L’ubriacatura dei momenti di espansione capitalistica non può che essere seguita dalla solitudine e dall’amara presa di coscienza dell’avere dimenticato la centralità della relazione, come principio della nostra stessa esistenza, per richiamare Martin Buber.
Nei momenti di crisi, feroce e crudele, come quella che stiamo ormai vivendo dal 2007 si generano idee e strumenti, ma soprattutto beni relazionali. La moneta complementare serve proprio a questo: a riportare l’economia embedded nella società, a ritrovare la radice antropologica della relazione debito-credito che costituisce il fondamento della possibilità di una vita comunitaria (munus).
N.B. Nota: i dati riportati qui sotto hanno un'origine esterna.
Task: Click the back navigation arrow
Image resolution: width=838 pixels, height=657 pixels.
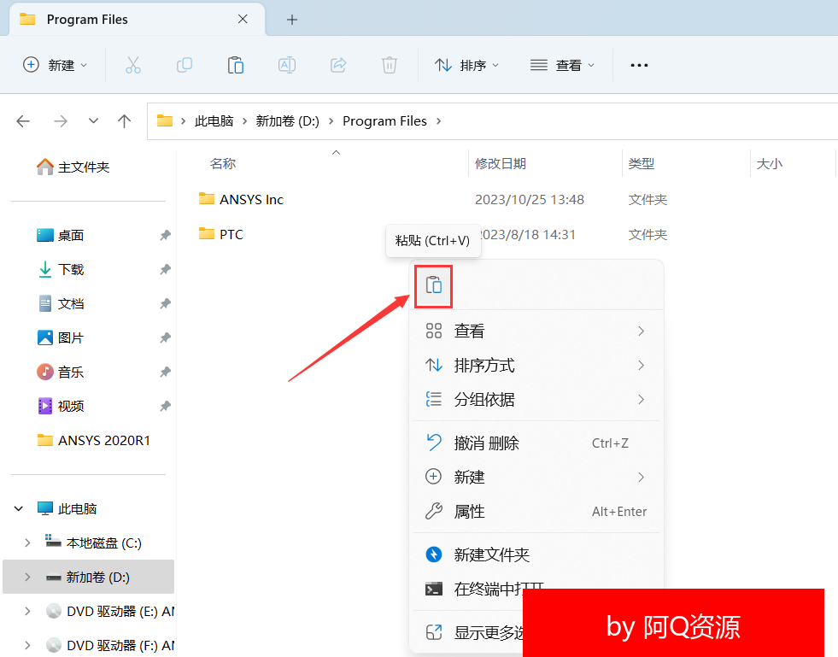Action: click(x=23, y=121)
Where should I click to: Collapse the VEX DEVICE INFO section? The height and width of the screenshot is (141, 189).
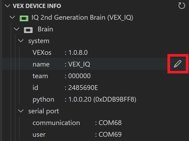pos(7,6)
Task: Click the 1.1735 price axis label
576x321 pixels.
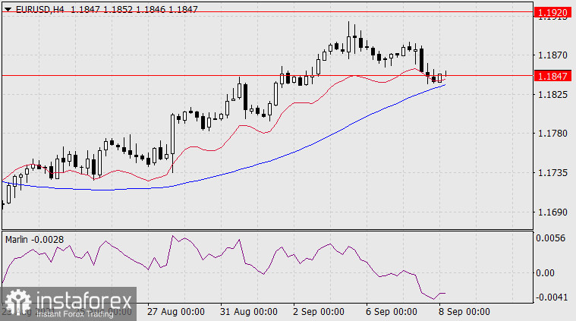Action: click(551, 174)
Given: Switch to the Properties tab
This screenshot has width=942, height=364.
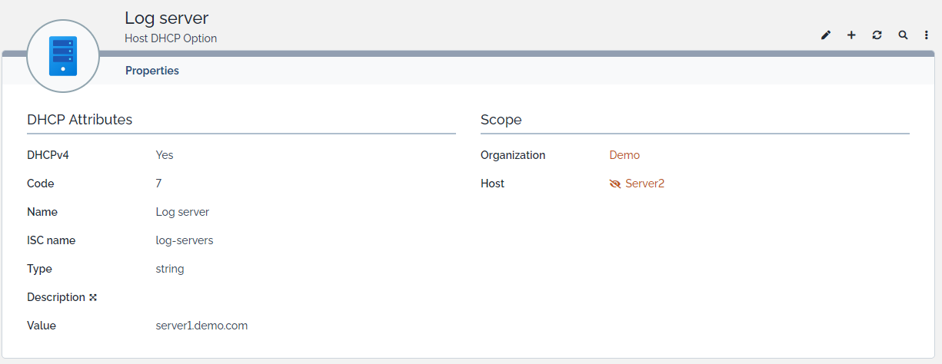Looking at the screenshot, I should click(152, 71).
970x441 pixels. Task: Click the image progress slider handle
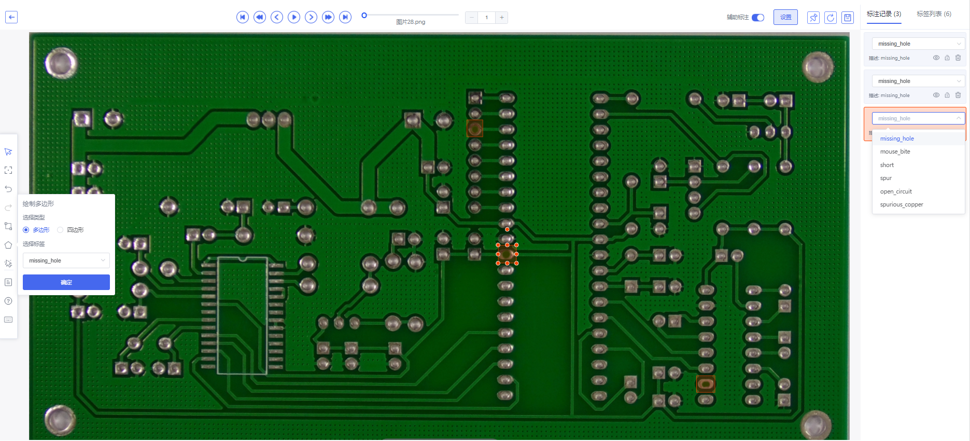(x=364, y=16)
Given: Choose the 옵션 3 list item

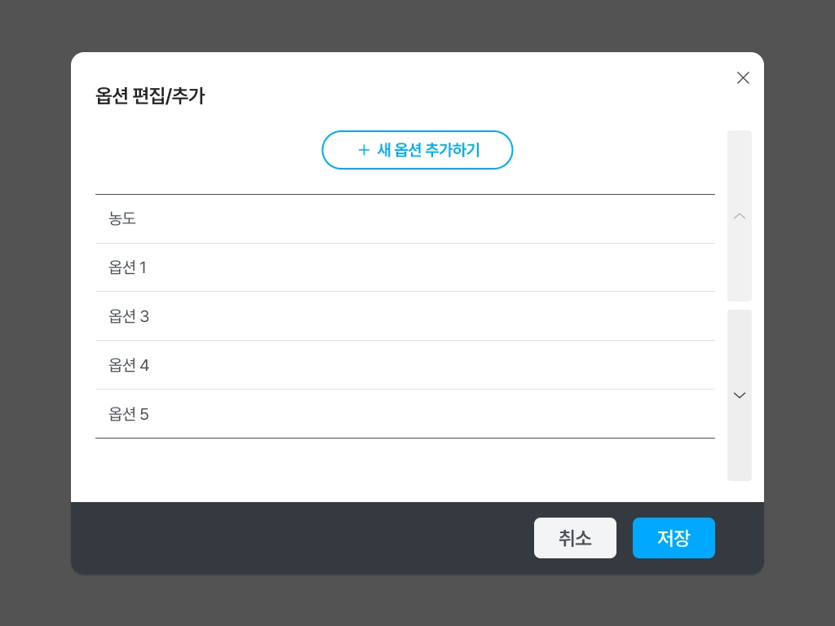Looking at the screenshot, I should pos(404,316).
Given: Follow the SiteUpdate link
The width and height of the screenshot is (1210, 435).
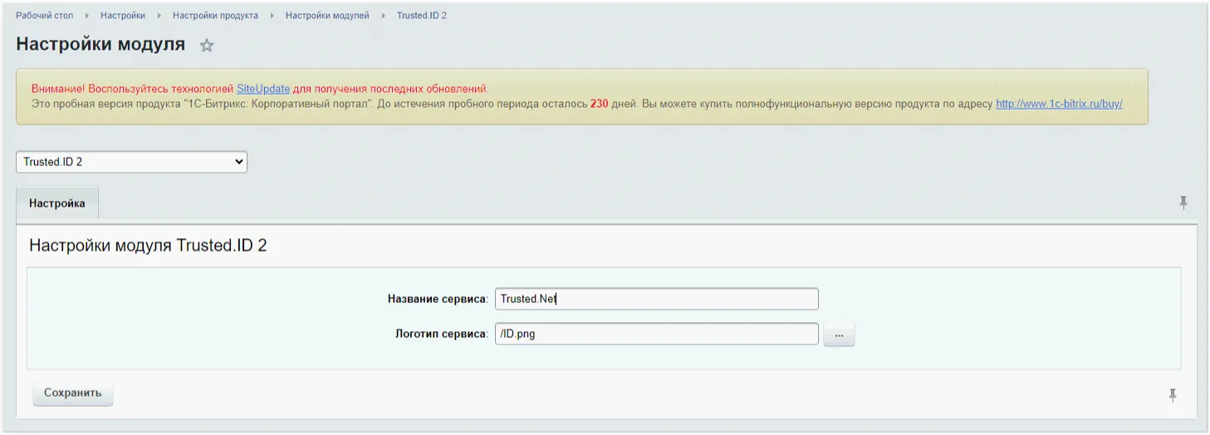Looking at the screenshot, I should pyautogui.click(x=263, y=88).
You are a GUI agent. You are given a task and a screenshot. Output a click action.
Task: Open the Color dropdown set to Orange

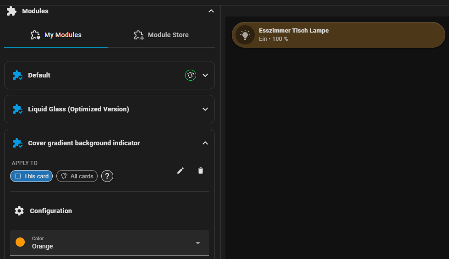[110, 242]
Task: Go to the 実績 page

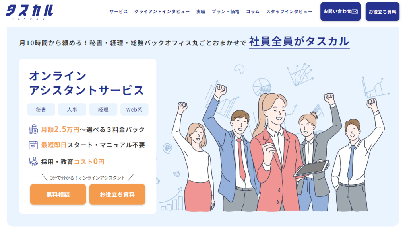Action: (201, 12)
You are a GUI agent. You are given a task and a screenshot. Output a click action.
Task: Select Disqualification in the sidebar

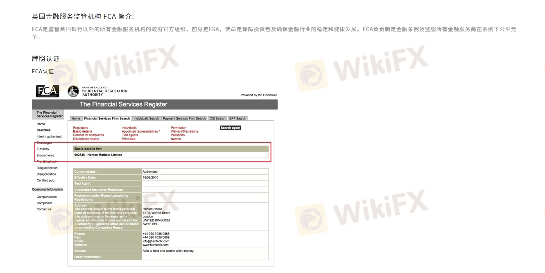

L’esperienza del Sardex.net nasce in questo contesto: un territorio ferito, che si sentiva abbandonato dalle istituzioni, costituito da legami storici e biogeografici intensi, ma che stavano via via frammentandosi e perdendo fiducia, ma che ha voluto scommettere sulla propria capacità di reagire e ritrovare senso nel lavoro, nella abilità di fare impresa, nella creatività che genera socialità e relazione.
Il circuito Sardex.net nasce da un’idea di tre ragazzi sardi che, finita l’università, si sono ritrovati e si sono detti: - “Siamo tutti nella stessa barca e stiamo andando verso un dirupo: mettiamoci a remare insieme dall’altra parte. O almeno proviamoci”- e hanno iniziato a porsi delle domande e a riflettere sul rapporto tra identità e moneta e tra identità e comunità. Invece di gettare la spugna e lasciare la Sardegna, come la maggior parte dei loro coetanei, hanno studiato e si sono messi in discussione, hanno coinvolto fratelli maggiori che, contagiati dalla concretezza del loro entusiasmo, hanno contribuito a realizzare il loro progetto: un circuito finanziario complementare capace di generare scambi e relazioni, conoscenza e voglia di investire ancora e credere nella propria professionalità.
Gli esempi in giro per il mondo non mancavano: la Wir Bank di Basilea, nata negli anni ’30 del secolo scorso, che conta ormai più di 65000 imprese associate che si scambiano beni e servizi in wir che in tedesco significa “noi”, ma anche il Bancor che John Maynard Keynes propose a Bretton Woods, una sorta di moneta universale che non si sostituirebbe alle monete nazionali, ma diventerebbe una camera di compensazione delle disparità e volatilità monetarie.
Il circuito commerciale Sardex.net è divenuto in questi pochi anni di vita uno strumento di aggregazione tra imprese, che si fonda sul ruolo centrale dei broker, veri e propri mediatori relazionali che oltre ad incrociare la domanda e l’offerta di beni e servizi tra le imprese associate, contribuiscono a creare fiducia. Il Web fornisce un’infrastruttura capace di gestire i conti e di rendere trasparenti i flussi, ma sono le persone a costruire lo scambio e i beni relazionali conseguenti. Il circuito Sardex.net sembra quindi un esempio generativo di innovazione sociale che, grazie alla concretezza della relazione, diviene strumento di conoscenza e di solidarietà sociale.
Non si tratta quindi di una contrapposizione alle proposte delle istituzioni, come in qualche caso è stato rimproverato alle monete complementari, quanto piuttosto un bisogno di vita pubblica che le istituzioni, da sole, non riescono a soddisfare, perché, per tornare ancora a Buber, l’uomo è una fitta trama di rapporti e relazioni che si esprime in unità, azione e futuro.